2.5. Sodium Dodecyl Sulfate-Polyacrylamide Gel Electrophoresis (SDS-PAGE) of Sarcoplasmic and Myofibrillar Proteins

The extraction of sarcoplasmic and myofibrillar proteins from meat samples was achieved by following the procedure previously described by Joo et al. [19], and the protein concentration in the extracts was determined using the Bradford protein assay [20]. The Sodium Dodecyl Sulfate-Polyacrylamide Gel Electrophoresis (SDS-PAGE) was then used in order to obtain the protein separation based on their molecular weight. The analysis was performed using a 12% polyacrylamide running gel and a 6% polyacrylamide stacking gel. In each lane, volumes of samples corresponding to a total protein content of 15 µg were loaded and the electrophoretic run was performed at 150 V for 90 min at room temperature. The obtained gels were stained with Coomassie Brilliant Blue and destained in a solution composed of 40% methanol, 10% acetic acid and 50% distilled water (v/v/v). A wide range of prestained molecular weight markers (10, 15, 20, 25, 37, 50, 75, 100, 150 and 250 kDa; BioRad, Milan, Italy) were also loaded in the electrophoretic system in order to facilitate the assignment of the molecular weight to the displayed protein fractions.

2.6. Statistical Analysis

Statistical evaluations were performed by exploiting the SigmaPlot 12.0 Software (Systat software Inc., San Jose, CA, USA) for Windows operating system. The one-way ANOVA model was applied, and the post-hoc comparison was performed through Tukey’s test; statistical significance was attributed in presence of p values lower than 0.05 and 0.01.

3. Results

3.1. Total Lipids, Fatty Acids Profile and Lipid Oxidative Stability

The determination of the lipid content in meat samples showed a significant difference between the NA and CH pigs. Specifically, the NA showed higher fat content (3.51 ± 0.86% vs. 2.16 ± 0.55% for NA and CH respectively, p < 0.05); no differences were instead evidenced with regard to the meat moisture (p > 0.05).
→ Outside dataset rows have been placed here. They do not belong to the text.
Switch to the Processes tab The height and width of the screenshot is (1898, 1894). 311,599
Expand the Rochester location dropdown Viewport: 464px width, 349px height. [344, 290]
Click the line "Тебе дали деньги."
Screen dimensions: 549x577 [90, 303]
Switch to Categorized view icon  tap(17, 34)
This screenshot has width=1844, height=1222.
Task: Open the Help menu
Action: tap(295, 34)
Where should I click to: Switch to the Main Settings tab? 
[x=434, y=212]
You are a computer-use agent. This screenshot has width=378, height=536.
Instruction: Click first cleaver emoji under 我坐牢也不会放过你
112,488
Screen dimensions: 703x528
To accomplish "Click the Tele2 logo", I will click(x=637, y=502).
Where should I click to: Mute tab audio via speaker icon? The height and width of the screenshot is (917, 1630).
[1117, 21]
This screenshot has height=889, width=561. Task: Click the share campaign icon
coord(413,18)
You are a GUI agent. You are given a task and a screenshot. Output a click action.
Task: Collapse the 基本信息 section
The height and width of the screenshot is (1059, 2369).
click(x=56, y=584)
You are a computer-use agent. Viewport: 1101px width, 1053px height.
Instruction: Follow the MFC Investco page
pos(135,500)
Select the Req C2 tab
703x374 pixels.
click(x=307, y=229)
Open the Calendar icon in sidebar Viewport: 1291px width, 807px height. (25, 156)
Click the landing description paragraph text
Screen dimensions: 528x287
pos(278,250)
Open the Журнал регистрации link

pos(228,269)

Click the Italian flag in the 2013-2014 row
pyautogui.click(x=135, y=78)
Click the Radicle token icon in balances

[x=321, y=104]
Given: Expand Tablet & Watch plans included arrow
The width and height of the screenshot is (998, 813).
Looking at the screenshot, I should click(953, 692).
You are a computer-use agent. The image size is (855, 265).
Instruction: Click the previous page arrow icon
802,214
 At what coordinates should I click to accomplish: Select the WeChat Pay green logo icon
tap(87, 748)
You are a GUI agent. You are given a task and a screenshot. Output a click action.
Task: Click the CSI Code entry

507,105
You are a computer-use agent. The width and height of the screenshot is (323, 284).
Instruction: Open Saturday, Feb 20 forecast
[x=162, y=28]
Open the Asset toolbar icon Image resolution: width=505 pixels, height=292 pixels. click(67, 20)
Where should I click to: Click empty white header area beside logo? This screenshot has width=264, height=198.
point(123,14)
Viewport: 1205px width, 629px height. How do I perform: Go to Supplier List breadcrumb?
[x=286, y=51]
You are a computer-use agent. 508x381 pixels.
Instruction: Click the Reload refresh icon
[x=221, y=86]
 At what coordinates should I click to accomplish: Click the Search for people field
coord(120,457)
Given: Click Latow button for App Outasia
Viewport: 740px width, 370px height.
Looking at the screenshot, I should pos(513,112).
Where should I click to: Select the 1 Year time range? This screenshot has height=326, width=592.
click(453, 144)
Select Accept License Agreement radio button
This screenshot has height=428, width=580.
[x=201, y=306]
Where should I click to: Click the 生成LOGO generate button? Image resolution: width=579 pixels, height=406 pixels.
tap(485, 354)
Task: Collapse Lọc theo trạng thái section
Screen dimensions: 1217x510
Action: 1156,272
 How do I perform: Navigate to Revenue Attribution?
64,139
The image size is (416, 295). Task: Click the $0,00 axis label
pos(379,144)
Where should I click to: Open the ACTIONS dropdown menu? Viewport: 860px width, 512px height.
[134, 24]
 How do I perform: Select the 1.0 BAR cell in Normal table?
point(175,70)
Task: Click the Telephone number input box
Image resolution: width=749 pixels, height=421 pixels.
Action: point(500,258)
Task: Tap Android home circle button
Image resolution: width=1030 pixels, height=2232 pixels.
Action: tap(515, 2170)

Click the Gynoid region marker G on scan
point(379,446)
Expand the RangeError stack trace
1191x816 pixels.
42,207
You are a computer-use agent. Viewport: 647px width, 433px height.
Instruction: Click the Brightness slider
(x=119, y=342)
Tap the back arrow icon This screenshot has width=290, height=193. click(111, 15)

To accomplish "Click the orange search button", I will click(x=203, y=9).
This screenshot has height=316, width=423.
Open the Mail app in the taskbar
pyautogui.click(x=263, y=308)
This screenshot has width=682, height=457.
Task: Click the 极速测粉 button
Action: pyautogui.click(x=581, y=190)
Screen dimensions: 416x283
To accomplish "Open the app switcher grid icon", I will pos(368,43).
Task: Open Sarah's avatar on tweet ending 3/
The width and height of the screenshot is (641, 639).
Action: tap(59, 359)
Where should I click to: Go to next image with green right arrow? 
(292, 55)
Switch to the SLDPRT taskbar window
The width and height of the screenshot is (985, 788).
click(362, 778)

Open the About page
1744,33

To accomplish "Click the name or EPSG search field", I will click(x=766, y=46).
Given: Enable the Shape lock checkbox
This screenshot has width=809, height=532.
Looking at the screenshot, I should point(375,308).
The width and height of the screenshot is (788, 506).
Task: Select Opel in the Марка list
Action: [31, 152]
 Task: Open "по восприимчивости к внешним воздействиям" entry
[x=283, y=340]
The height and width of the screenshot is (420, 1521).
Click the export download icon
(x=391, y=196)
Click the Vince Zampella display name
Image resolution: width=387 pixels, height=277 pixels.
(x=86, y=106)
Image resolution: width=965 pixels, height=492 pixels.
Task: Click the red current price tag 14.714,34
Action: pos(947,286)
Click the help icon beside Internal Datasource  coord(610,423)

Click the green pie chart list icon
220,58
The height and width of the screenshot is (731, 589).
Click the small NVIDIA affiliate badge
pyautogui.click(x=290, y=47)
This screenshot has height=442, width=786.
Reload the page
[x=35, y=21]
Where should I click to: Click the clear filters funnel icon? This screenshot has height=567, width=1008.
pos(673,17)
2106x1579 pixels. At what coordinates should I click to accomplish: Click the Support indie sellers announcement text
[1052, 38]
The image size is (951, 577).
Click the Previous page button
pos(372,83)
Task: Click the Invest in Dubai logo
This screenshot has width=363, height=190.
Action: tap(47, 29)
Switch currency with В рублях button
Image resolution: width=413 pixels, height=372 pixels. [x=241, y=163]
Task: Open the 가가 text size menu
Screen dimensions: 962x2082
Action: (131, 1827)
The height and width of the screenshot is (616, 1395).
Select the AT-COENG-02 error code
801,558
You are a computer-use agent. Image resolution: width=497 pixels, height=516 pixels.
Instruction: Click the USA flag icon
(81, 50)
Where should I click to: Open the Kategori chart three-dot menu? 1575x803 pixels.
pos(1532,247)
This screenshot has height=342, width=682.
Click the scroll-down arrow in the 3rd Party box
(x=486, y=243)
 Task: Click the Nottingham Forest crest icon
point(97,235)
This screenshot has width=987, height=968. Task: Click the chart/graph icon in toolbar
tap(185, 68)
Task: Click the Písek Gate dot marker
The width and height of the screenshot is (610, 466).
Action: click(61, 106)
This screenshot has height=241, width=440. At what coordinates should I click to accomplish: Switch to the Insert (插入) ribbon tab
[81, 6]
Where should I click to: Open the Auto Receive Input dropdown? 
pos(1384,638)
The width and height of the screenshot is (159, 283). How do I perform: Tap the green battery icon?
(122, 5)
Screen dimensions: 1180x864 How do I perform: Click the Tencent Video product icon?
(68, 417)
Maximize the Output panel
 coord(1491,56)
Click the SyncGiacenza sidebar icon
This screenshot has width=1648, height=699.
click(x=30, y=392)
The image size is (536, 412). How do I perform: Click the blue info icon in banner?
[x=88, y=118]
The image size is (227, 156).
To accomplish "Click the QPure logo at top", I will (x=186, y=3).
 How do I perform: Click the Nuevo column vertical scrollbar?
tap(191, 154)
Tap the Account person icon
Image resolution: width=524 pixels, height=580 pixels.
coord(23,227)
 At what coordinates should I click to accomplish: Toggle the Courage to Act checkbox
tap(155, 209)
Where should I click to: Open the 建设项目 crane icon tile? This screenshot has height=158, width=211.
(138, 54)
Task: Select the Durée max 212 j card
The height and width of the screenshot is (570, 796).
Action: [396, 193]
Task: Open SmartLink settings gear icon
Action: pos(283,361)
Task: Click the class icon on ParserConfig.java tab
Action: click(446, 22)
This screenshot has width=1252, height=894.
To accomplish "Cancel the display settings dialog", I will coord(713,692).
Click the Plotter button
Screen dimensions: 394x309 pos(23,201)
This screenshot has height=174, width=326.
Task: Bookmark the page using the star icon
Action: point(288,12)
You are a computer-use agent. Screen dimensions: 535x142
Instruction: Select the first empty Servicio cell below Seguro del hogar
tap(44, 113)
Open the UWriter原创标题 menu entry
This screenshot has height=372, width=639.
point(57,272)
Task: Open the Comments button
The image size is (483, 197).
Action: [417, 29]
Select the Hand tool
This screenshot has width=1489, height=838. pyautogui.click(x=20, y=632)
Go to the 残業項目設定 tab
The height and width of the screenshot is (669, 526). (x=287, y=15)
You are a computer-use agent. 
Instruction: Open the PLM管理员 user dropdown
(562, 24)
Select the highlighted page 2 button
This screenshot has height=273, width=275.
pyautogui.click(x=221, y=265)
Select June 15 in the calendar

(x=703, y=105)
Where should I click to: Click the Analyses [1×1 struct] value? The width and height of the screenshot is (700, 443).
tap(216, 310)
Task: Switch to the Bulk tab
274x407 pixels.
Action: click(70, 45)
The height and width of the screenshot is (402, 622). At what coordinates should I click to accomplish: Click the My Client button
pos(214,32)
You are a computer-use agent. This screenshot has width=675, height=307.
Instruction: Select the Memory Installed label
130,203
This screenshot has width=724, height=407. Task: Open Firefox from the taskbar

The genetic aspect also seems to have influenced the quality of the fat present in the meat (Table 1). Specifically, the commercial NA meat was characterized by higher concentrations of palmitic acid (C16:0; 28.81 ± 1.75% vs. 27.32 ± 1.41% in NA and CH respectively, p < 0.05) and linolenic acid (C18:3 cis9, 12, 15; 0.92 ± 0.11% vs. 0.75 ± 0.09% in NA and CH respectively, p < 0.01), while higher values of stearic acid (C18:0) were detected in CH meat (13.78 ± 0.81% vs. 12.31 ± 0.77% in CH and NA respectively, p < 0.05). Finally, the significant difference between the sum of “other” fatty acids should be also reported, with a higher mean value in the CH samples (p < 0.05). However, these variations did not induce significant changes in the total sum of the individual fatty acid families (SFA, MUFA and PUFA; p > 0.05). Even for the atherogenic and thrombogenic indices, no significant variations were highlighted, although it should be emphasized that the greater value of TI for the CH samples showed a tendency close to the statistical significance (p = 0.068).

Table 1

Fatty acid composition of commercial fresh meat obtained from the Nero d’Abruzzo pigs (NA) and commercial hybrid pigs (CH).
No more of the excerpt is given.